Wearing a white shirt never even crossed my mind. In any event, looking vintage is never an object.
When I did wear a suit most of the time, I liked having a tan or khaki poplin suit. I suppose they're still available but except for my boss, who wears nothing but dark blue suits, I rarely see anyone in a suit. The men at the bank wear suits, too, I just remembered. I also liked glen plaid suits, also not very common now.
The thing about brown is that the shades are so variable and some are not so attractive, something that could be said about any color.
The trick with brown is you have to find it in a shade dark or light enough to compliment your complexion. With most grays and navy blues, no matter how light or dark you go (unless your navy blue goes into azure), the density of the color isn't so much an object. Most men I've seen who look good in gray or blue look good in any shade of gray or blue. Not so with brown. As with many things, contrast is key. Paler men tend to look better in darker, richer browns like cocoa; darker complected men tend to look better in lighter shades or brown. Of course this is all IMO and YMMV.

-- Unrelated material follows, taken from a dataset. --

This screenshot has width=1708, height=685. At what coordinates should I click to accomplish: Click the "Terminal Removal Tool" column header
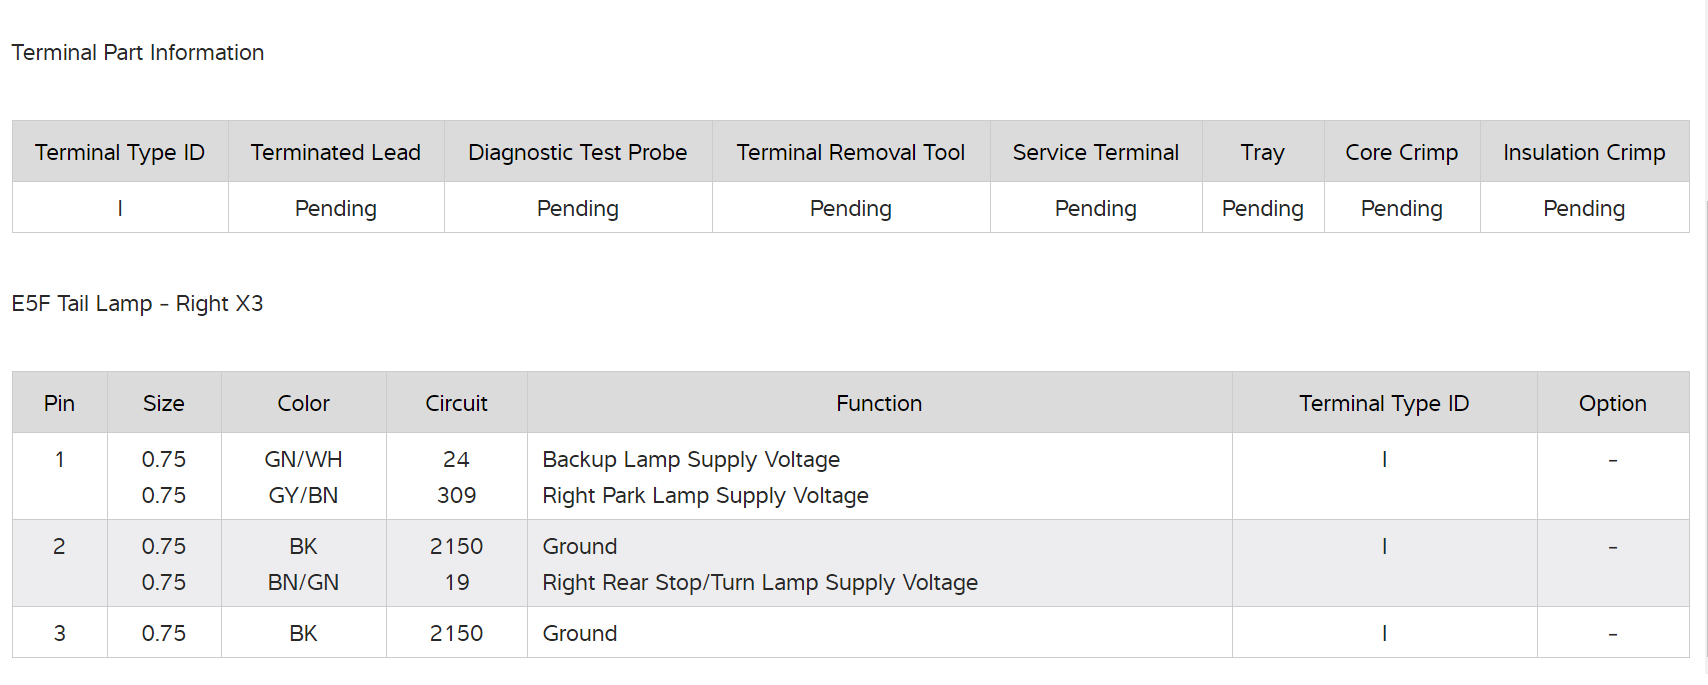tap(851, 152)
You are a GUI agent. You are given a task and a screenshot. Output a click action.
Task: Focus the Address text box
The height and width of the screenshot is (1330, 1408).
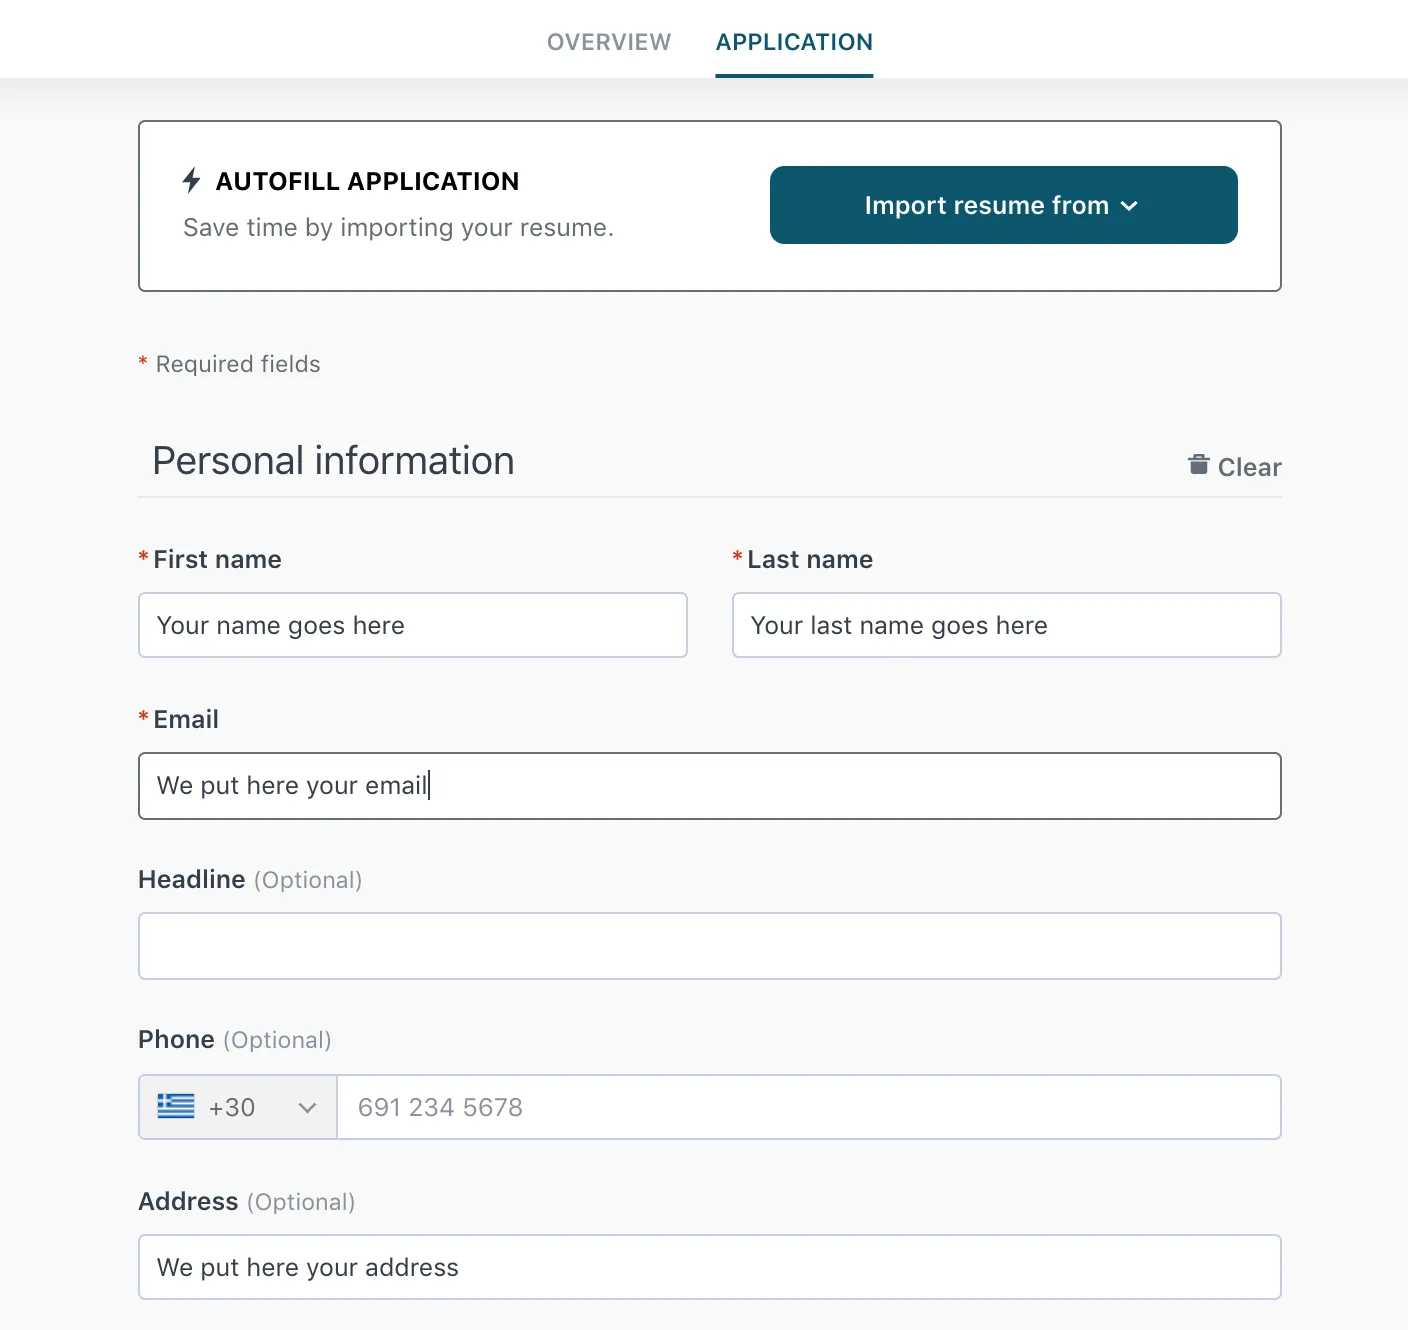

Forest Green is a new one on me. I live in the New Forest, nature's greens go from light apple through to dark earthy green. My, made to measure, bottle green, woolen oxfords go well with a crisp white shirt, two tone Gibson, green & cream shoes and a dark brown leather jacket. A grey Stetson sets off the outfit a treat.
Although a color can be technically described, it isn't unusual for a specified color to be something slightly different in practice, slang and colloquialisms included. For instance, "rifle green" is a certain dark shade of green, yet at times in the past, when used for uniforms, it was virtually black, which is also true of navy blue.
Definitely not a passing fad - green is here to stay. Although I do get a bit tired of wearing green all the time....and it is almost all the time. Every major American niche label has green pants. Any more I will end up joining the army.
Try not to wear a black t-shirt with logo if you want to avoid green pants stereotype. It goes well with muted autumn coloured formal shirts; ochre; cream, olive, greys and whites.
Although are you probably thinking too one dimensionally like most of the Visvim label addicts - it's more than just about colour swatching. Any house painter can do that. Try and work the textures too. Nothing's worse than those awful flat cotton forest green pants with about twenty million cargo pants' pockets, none of which can security hold anything without the rise sagging somewhere near the knees. If you have some herringbone shirts, try blending the muted colours with your green pants; if not, then go for a muted contrast: pastel blue shirts for a dress down casual look. Try plaid checks if you're really dressing down.
Green is very versatile although not all forest greens wash well!
Forest green corduroy trousers have been around for a long time. "Dress" (which I take to be wool) trousers (also suits, sports jackets and overcoats) have traditionally been only in muted greens, like olive and lovat. What has been described above as hunter green (or something very like it) is the traditional colour of the Loden cloth of Bavaria, Austria and alpine Italy. These greens are by no means passing fads.
However, one has to look very hard for such greens (and browns) in menswear shops.
So many suppliers think that men (at any rate in the UK) only wear grey suits or blue jeans!
One of my favorite places to visit has always been the Netherlands, and I've often noticed there that the guys have a wonderful sense of browns and greens. I've particularly noticed some nice combos of brown suede or leather and forest or olive green corduroy trousers.
And speaking of trousers, I bought a pair of them in a dark teal from Brookes Bros. a few years back and have never worn them for the simple reason that I can't find any color, besides white and black, that can be worn with them.